Page 58 of The Summer of ’98

“For getting us kicked out,” he continued, mumbling as fast as he could. “I got heated when I saw Cass talking to that dude. Pissed me off. I didn’t mean to wig out, though.”

“You should know that she’s not shady, dude.”

“Yeah, I do,” he said and leaned back in his seat, hands behind his head. It was the first time that I’d had a good look at his face.

“Your eye okay?” I asked. There was a shade of bruising around his socket and a graze on his lip. It could have been worse, though.

“It’s fine.”

A thought came to me and I pointed at him, failing to hide my amusement. “That’s your karma for Nadia. I took the beating that night. What goes around, comes around.”

A quick breath of laughter came from his nose and he nodded. “I’ll take that.”

Our coffee and bacon breakfast was delivered, so we ordered the same for the girls and asked for it to go.

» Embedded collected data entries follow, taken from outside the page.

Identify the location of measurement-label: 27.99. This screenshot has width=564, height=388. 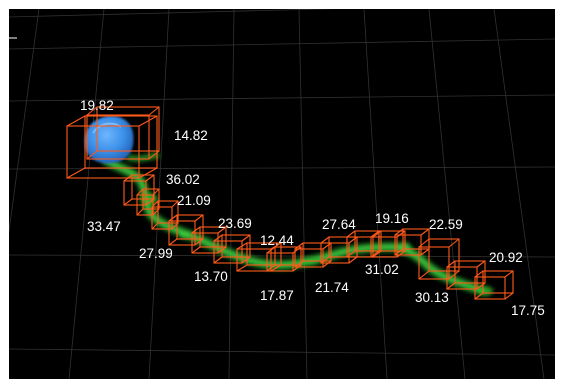
(156, 254).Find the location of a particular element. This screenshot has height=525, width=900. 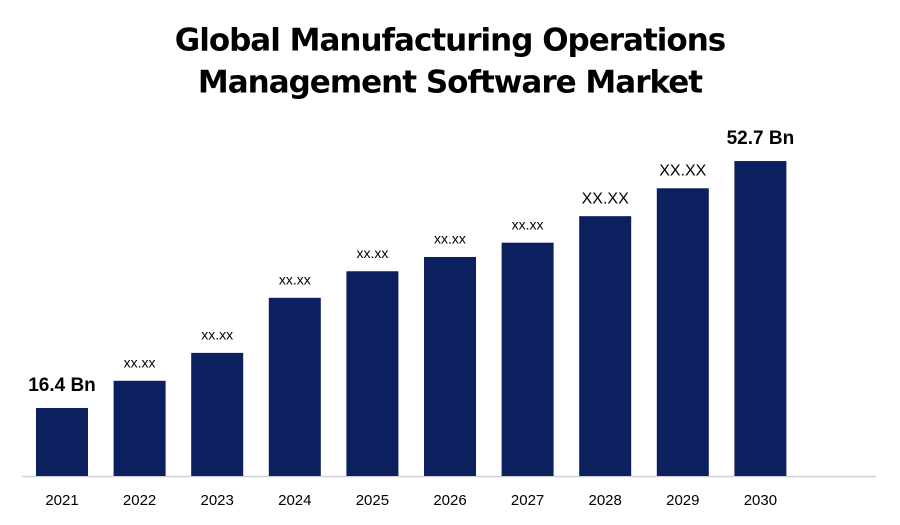

value-label: 52.7 Bn is located at coordinates (761, 138).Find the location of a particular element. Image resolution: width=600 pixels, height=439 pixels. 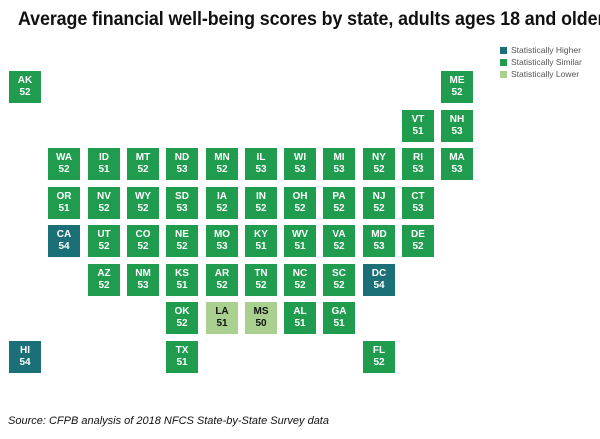

state-tile-mn: MN 52 is located at coordinates (222, 164).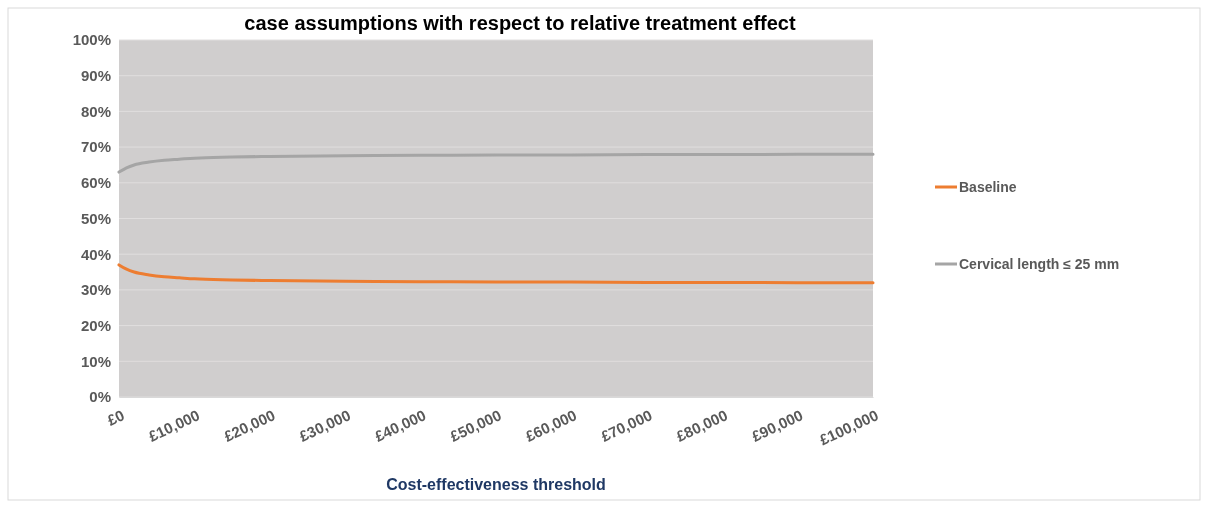  I want to click on y-tick-label: 50%, so click(96, 218).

We dug in and I thought about how to approach the next topic with Noah. So far, the conversation had been peaceful but all it took was the wrong tone to light a match under the ticking time bomb seated across from me.

“Can we talk about what else you said last night?” I asked. He stiffened and I worried that I’d screwed it. “Dude, Mom and Dad are proud of you, man. You don’t need to compete with me for that.”

His leg was bouncing under the table.

“I just don’t get it,” I said when he wouldn’t answer me. “Why do you think like that?”

“You have way more in common with them than I do,” he stabbed his fork into his food and inhaled a deep breath. “You always did. Football with Dad. Cooking and shit with Mom. I decided that I didn’t want to continue football and Dad stopped bothering. You and he practiced together all the time. Watched games and shit. If Mom was making dinner, she’d call for you to help her. You know, I asked her once why she never asked me and she said, ‘Leroy enjoys it, darling,’ as if I didn’t? She never even gave me the chance.”

I kept my mouth shut—this was clearly something that had been weighing on him, and if he needed to let it out, I didn’t want to interrupt. But I did need to tell him that he was wrong.

“I don’t think Mom meant to leave you out, but you preferred playing with your toys when we were little. Or reading picture books and that sort of thing. I think she wanted us to do what made us happy, and those things were different. And when we got older, you kept your interests private. You didn’t share them with Mom and Dad.”

“Because they weren’t the interests that they wanted me to have.”

I shook my head. “No, dude. That’s not it. You put a barrier up because you assumed they wouldn’t care if it wasn’t about football or whatever else. But that’s not true. Come on, Dad is always telling people how smart you are. Mom misses being close to you. I can tell.”

His jaw twitched as he stared at the tabletop.

“I miss you too, man,” I said. He was restless and shifting but he didn’t tell me to piss off, so I took that as a positive sign. “We’re different. We’re really different but we don’t have to fight so much. It’s dumb. Just chill out and stop being so hostile all the time.”

He looked up at me and frowned. “Stop being so self-righteous all the time.”

“Maturity is self-righteous now, is it?”

He rolled his eyes. “Get over yourself. If you want me to do better, you do better too. Stop treating me like I’m beneath you because I like to sleep around, and you don’t.”

“That has literally nothing to do with anything. I don’t care who you sleep with. You act like a dipshit and make stupid comments all the time.”

“I’m funny.”

“I guess we’ll agree to disagree.”

We glared at each other, chewing on our food, and then, slowly, our frowns turned into smiles and then laughter. It was a relief, that was for sure. The tension was lifted, and even though who we were as individuals would never change, this felt like a step forward. One thing that I internally swore to work on was not putting him down. If that was what he felt I was doing, I couldn’t tell him he was wrong. His feelings were valid, and I needed to remember that.

When we got back to the room, Cass and Ellie were cross-legged on their own beds, facing each other. Their conversation stopped immediately, and the room fell into silence. The girls stared at us, and Cass wore a shit-eating grin.

“What?” I asked.

“Nothing,” she said, and I looked at Ellie. Her gaze was moving over me while she chewed on the tip of her thumb. I was obviously missing something here and I wasn’t sure I wanted to know what it was.

Noah closed the door behind him and walked past me with the bag of breakfast. He dropped it on the table and headed for the bathroom. “I’m showering. Breakfast is in the bag.”

Cass watched him until he was gone and then she looked at me. “Where did you guys go?” I pointed at the food in explanation. “We thought you might have gone to dump Noah’s body somewhere.”